WHAT THE TASK ASKS>
Only the lines from the one containing "Task: Click memory usage bar" through the last line of the data below belong in your answer, copied exactly and without pictures.

────────────────────────────────────────

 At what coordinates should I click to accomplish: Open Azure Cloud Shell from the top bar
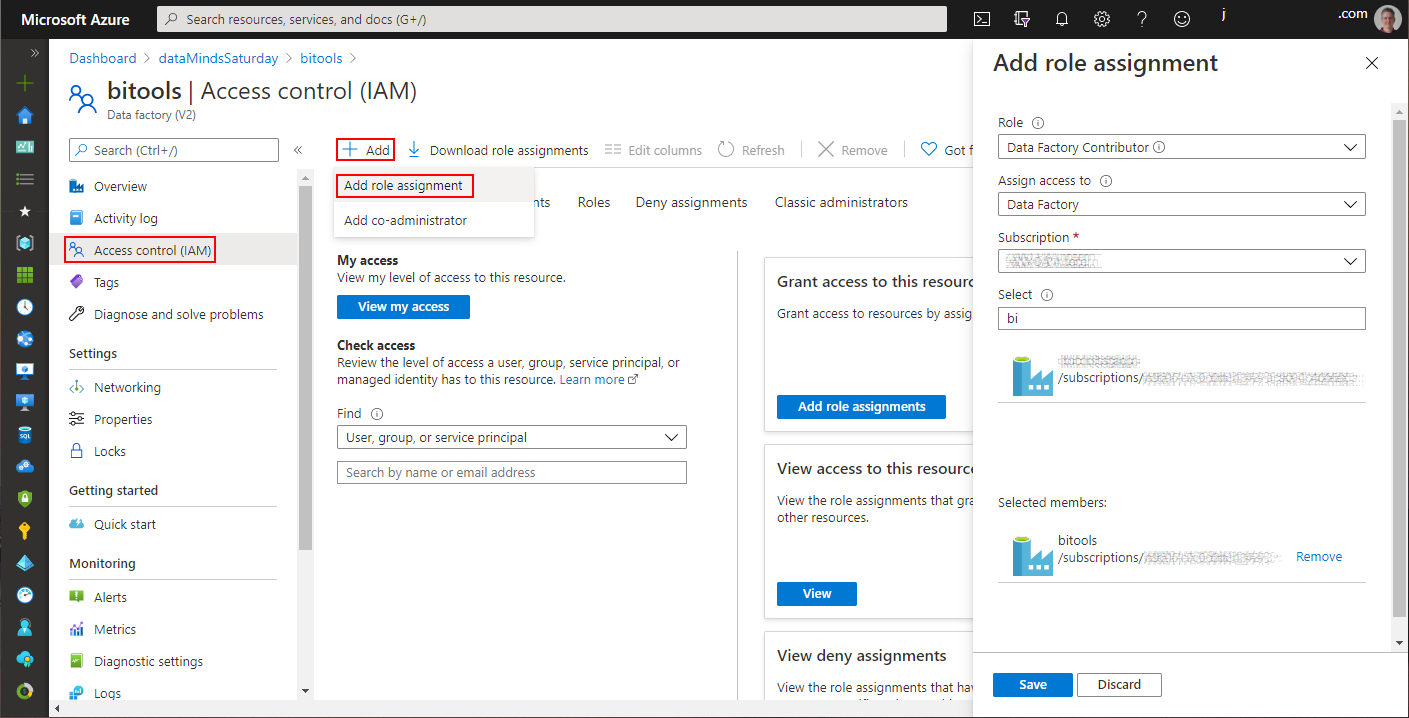981,18
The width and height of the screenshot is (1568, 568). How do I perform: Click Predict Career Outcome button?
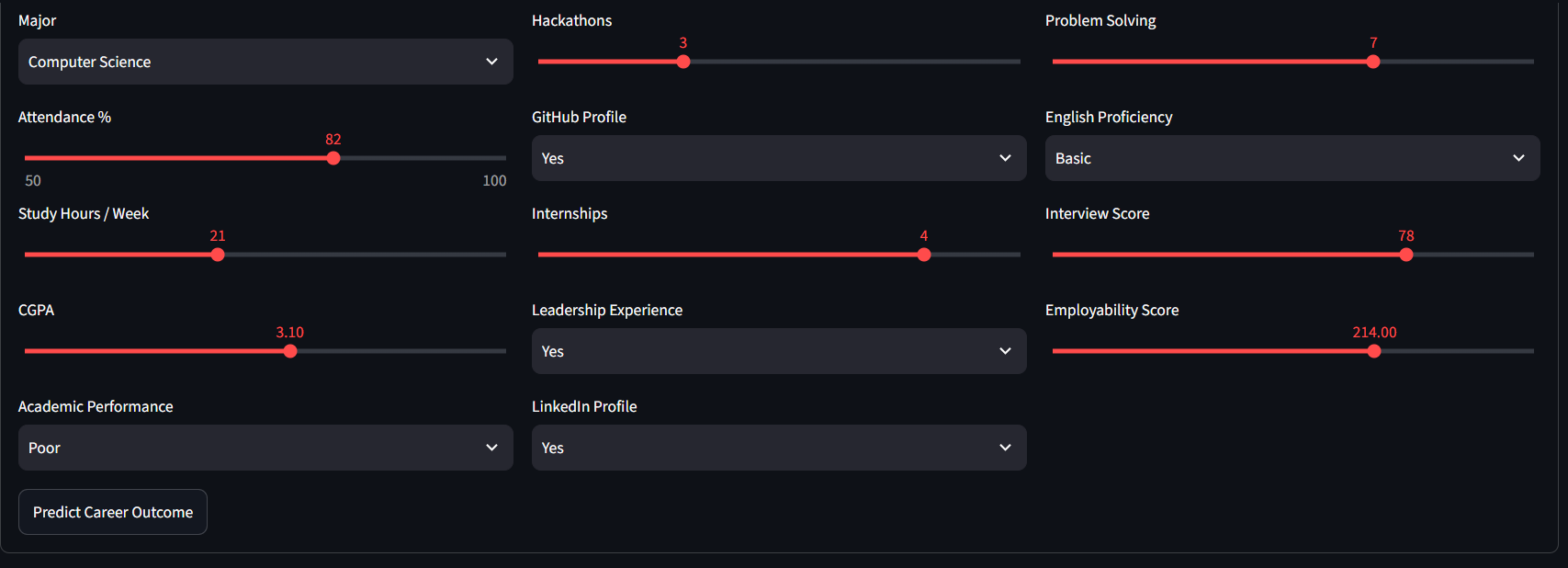point(113,512)

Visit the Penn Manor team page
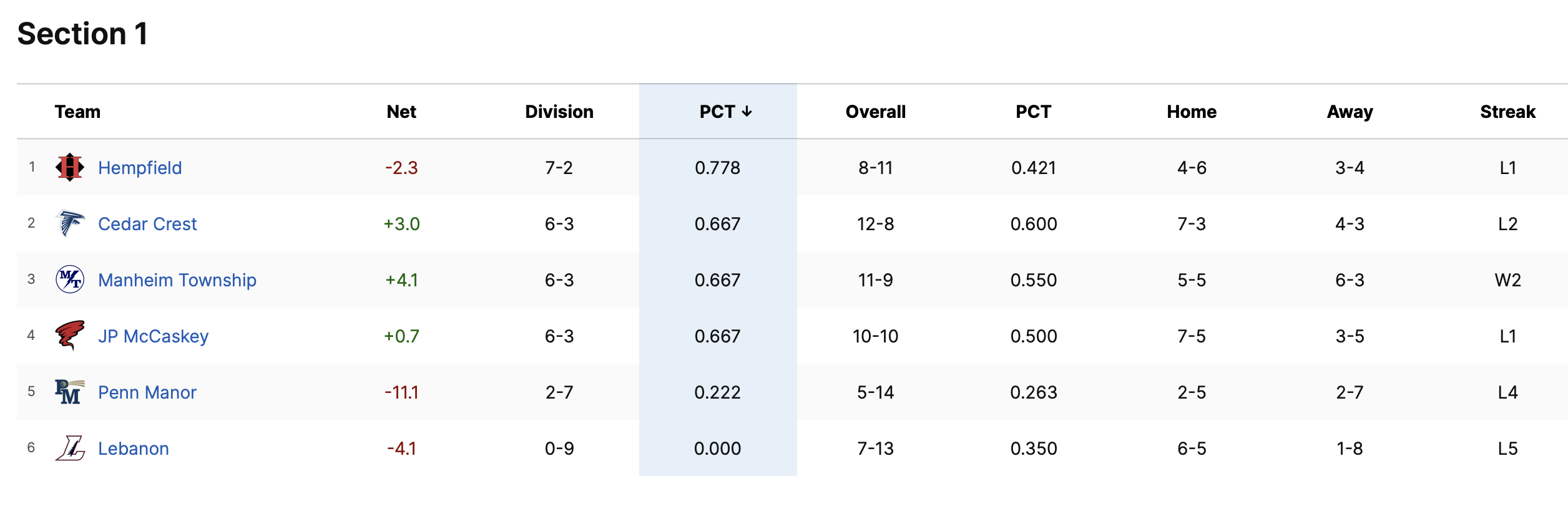(147, 392)
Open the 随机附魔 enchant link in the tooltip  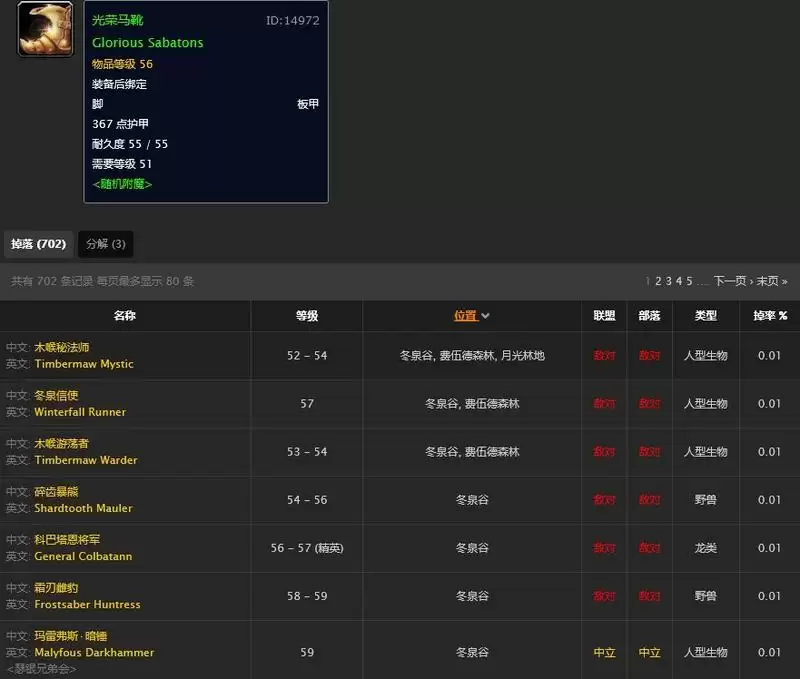[x=125, y=184]
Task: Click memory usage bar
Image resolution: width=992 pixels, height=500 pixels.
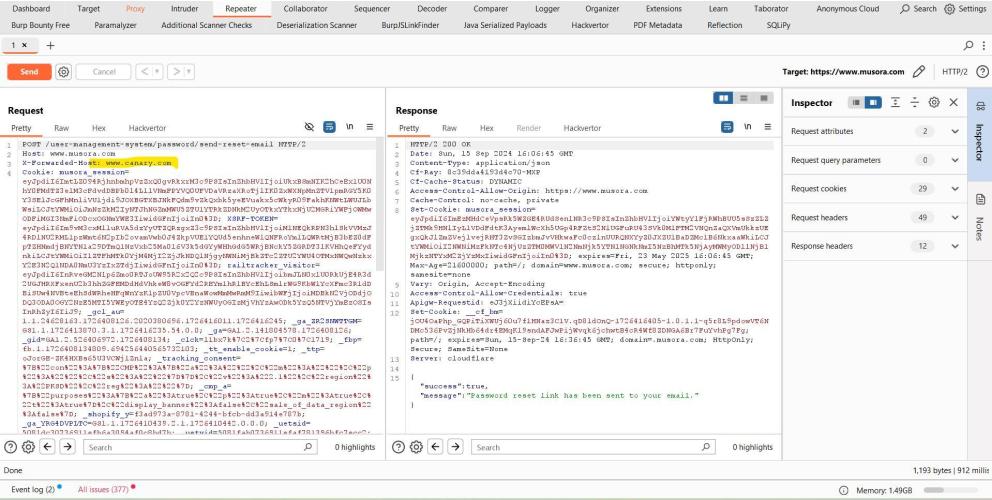Action: coord(949,489)
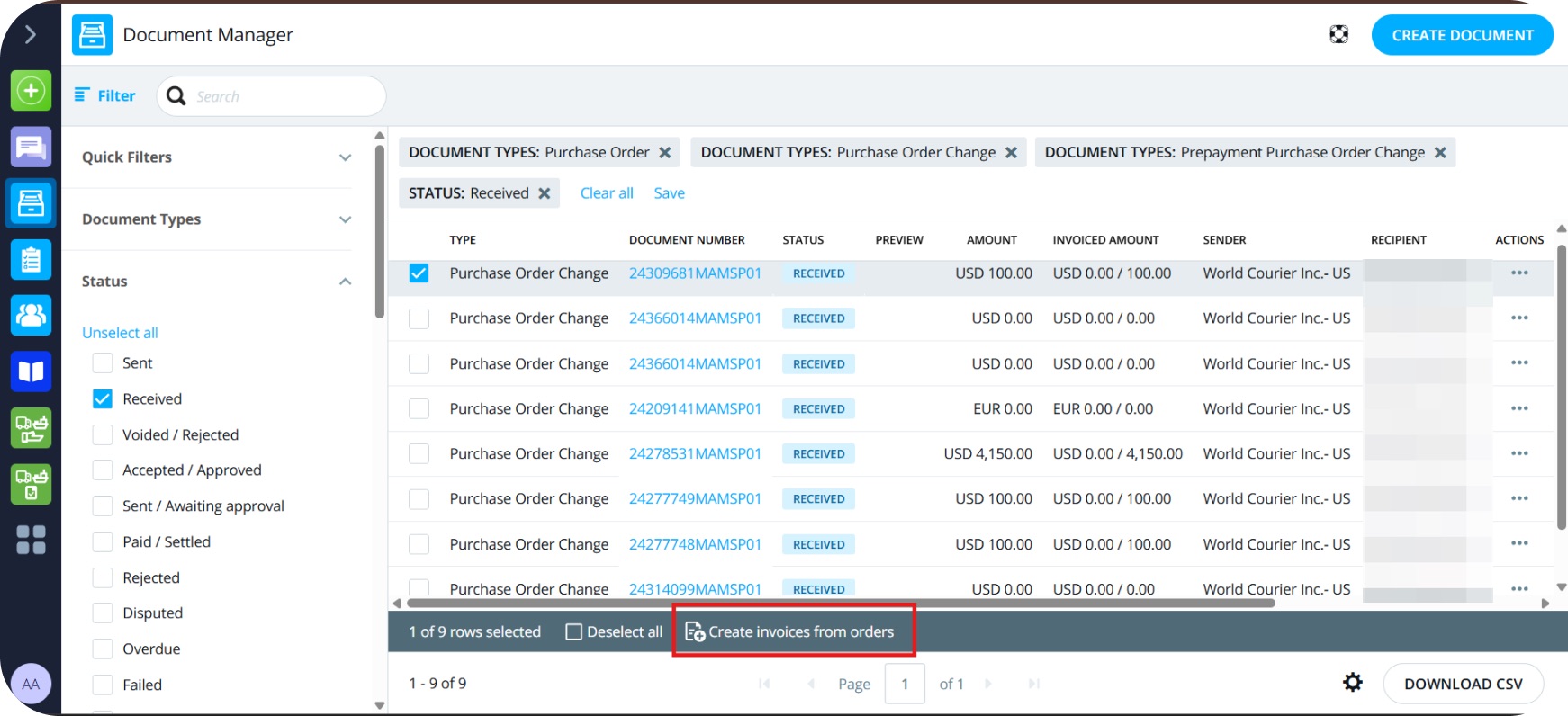Click the help lifebuoy icon
This screenshot has width=1568, height=716.
[x=1338, y=35]
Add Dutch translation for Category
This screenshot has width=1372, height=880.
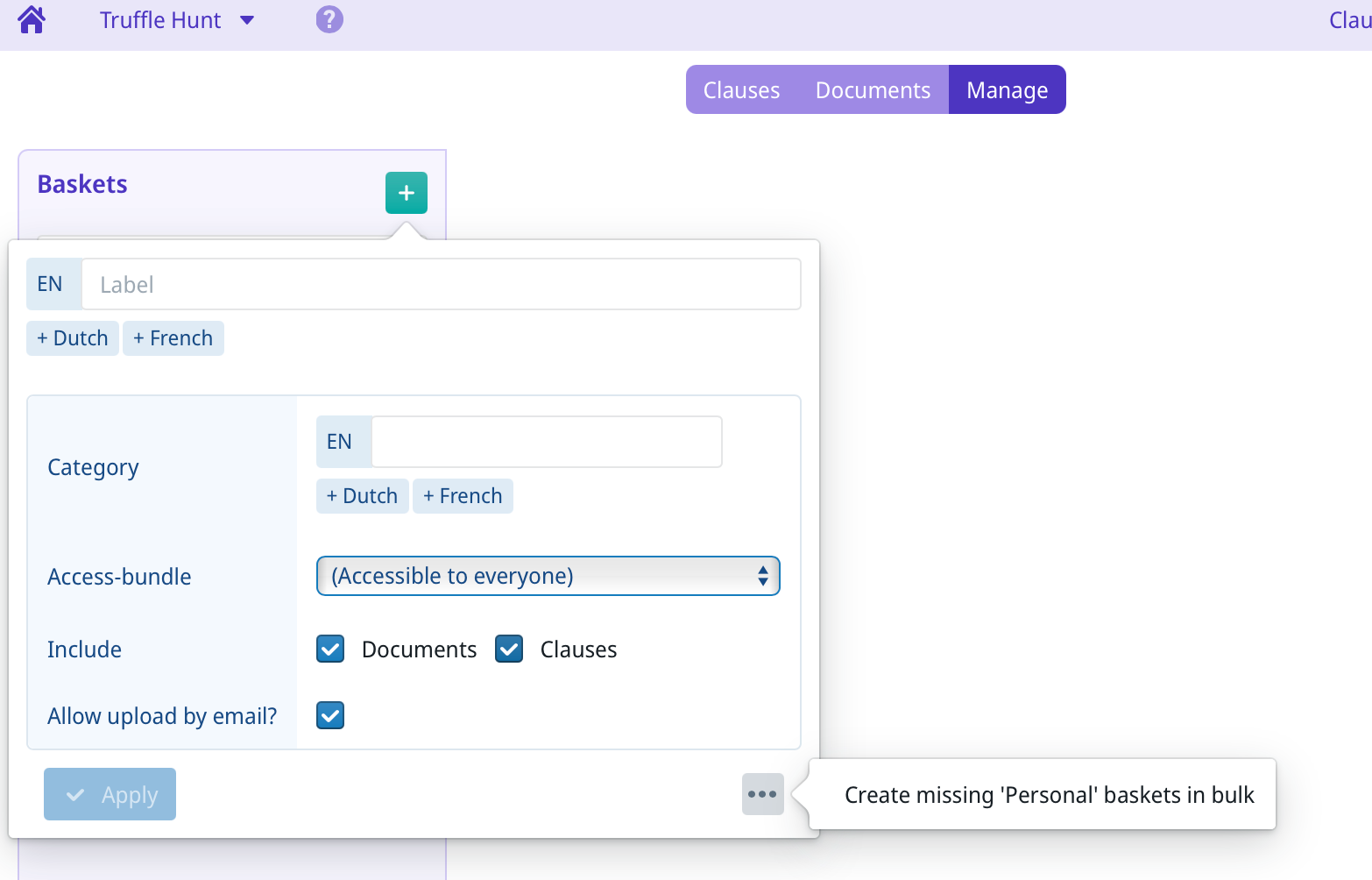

────────────────────────────────────────

ANSWER>
Task: Click memory usage bar
Image resolution: width=992 pixels, height=500 pixels.
Action: coord(949,489)
Click the help lifebuoy icon
This screenshot has width=1568, height=716.
[x=1338, y=35]
Add Dutch translation for Category
This screenshot has width=1372, height=880.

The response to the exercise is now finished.